» Exercise input

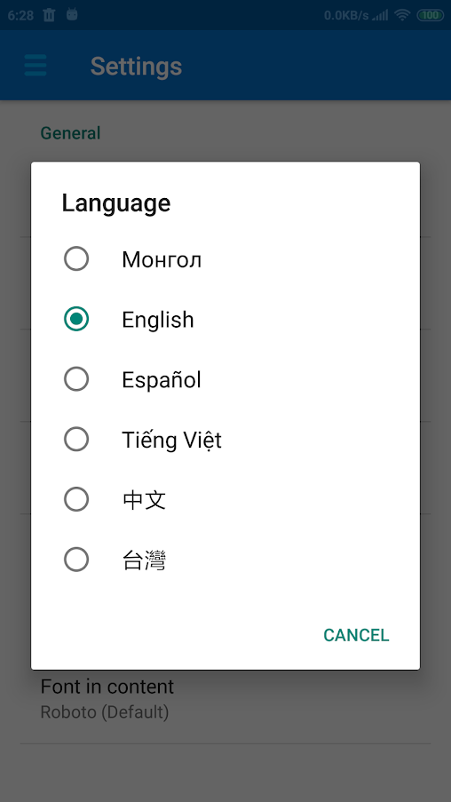The image size is (451, 802).
Task: Tap the battery indicator icon
Action: [x=430, y=15]
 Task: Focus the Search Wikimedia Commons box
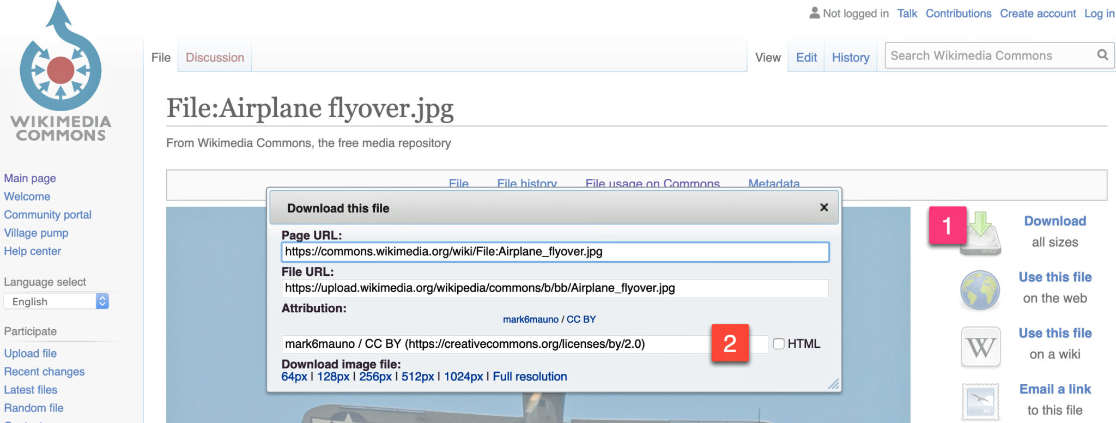point(989,56)
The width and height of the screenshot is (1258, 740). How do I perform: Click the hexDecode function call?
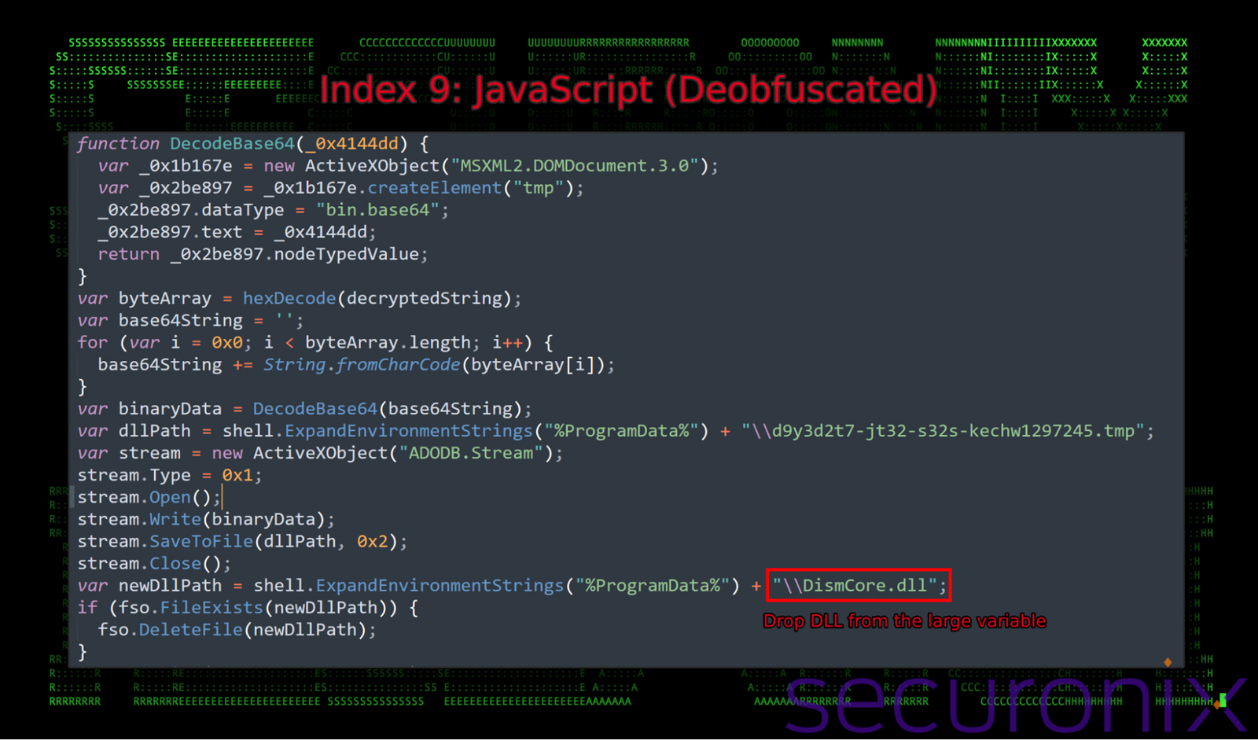[x=289, y=298]
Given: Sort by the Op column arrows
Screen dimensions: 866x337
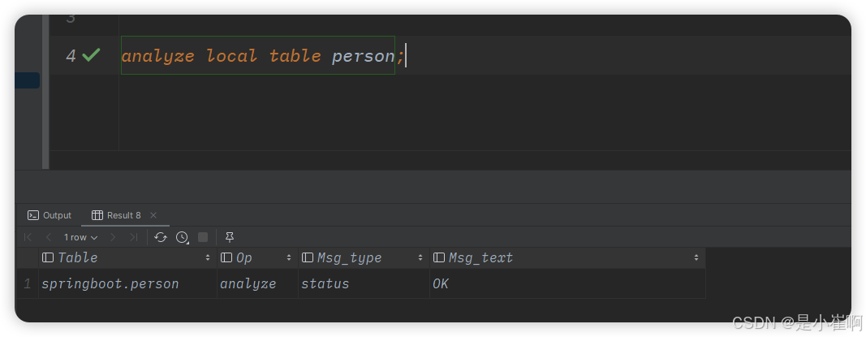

» Prompt
Skip every picture. Repeat word for word the lines from the line holding "Given: Sort by the Op column arrows" through the end of the entries above.

» Answer to this problem
Given: Sort by the Op column arrows
Screen dimensions: 866x337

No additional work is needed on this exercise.